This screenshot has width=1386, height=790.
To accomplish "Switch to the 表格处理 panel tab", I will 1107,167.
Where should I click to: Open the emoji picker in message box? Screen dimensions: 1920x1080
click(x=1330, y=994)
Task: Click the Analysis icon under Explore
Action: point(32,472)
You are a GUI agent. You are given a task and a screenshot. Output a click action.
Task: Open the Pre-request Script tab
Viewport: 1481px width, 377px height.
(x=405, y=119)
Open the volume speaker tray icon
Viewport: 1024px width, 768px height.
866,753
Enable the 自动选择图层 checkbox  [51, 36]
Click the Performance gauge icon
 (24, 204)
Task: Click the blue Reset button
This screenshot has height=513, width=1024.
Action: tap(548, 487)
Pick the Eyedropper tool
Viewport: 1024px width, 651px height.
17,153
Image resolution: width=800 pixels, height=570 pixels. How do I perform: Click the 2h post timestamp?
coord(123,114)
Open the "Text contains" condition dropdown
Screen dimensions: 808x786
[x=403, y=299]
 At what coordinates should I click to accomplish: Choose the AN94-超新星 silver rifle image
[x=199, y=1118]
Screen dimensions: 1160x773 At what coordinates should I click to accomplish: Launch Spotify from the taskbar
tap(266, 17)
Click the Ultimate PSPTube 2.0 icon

--- TO DO ---
Copy every one of the records above word for word, keeping each line as it stands.

--- RESULT OF THIS TASK ---
This screenshot has width=1386, height=790.
To accomplish "Switch to the 表格处理 panel tab", I will 1107,167.
Where should I click to: Open the emoji picker in message box? Screen dimensions: 1920x1080
click(x=1330, y=994)
Task: Click the Analysis icon under Explore
Action: point(32,472)
You are a GUI agent. You are given a task and a screenshot. Output a click action.
Task: Open the Pre-request Script tab
Viewport: 1481px width, 377px height.
(x=405, y=119)
Open the volume speaker tray icon
Viewport: 1024px width, 768px height.
866,753
Enable the 自动选择图层 checkbox  [51, 36]
Click the Performance gauge icon
 (24, 204)
Task: Click the blue Reset button
This screenshot has height=513, width=1024.
Action: tap(548, 487)
Pick the Eyedropper tool
Viewport: 1024px width, 651px height.
17,153
Image resolution: width=800 pixels, height=570 pixels. How do I perform: Click the 2h post timestamp?
coord(123,114)
Open the "Text contains" condition dropdown
Screen dimensions: 808x786
[x=403, y=299]
 At what coordinates should I click to accomplish: Choose the AN94-超新星 silver rifle image
[x=199, y=1118]
Screen dimensions: 1160x773 At what coordinates should I click to accomplish: Launch Spotify from the taskbar
tap(266, 17)
Click the Ultimate PSPTube 2.0 icon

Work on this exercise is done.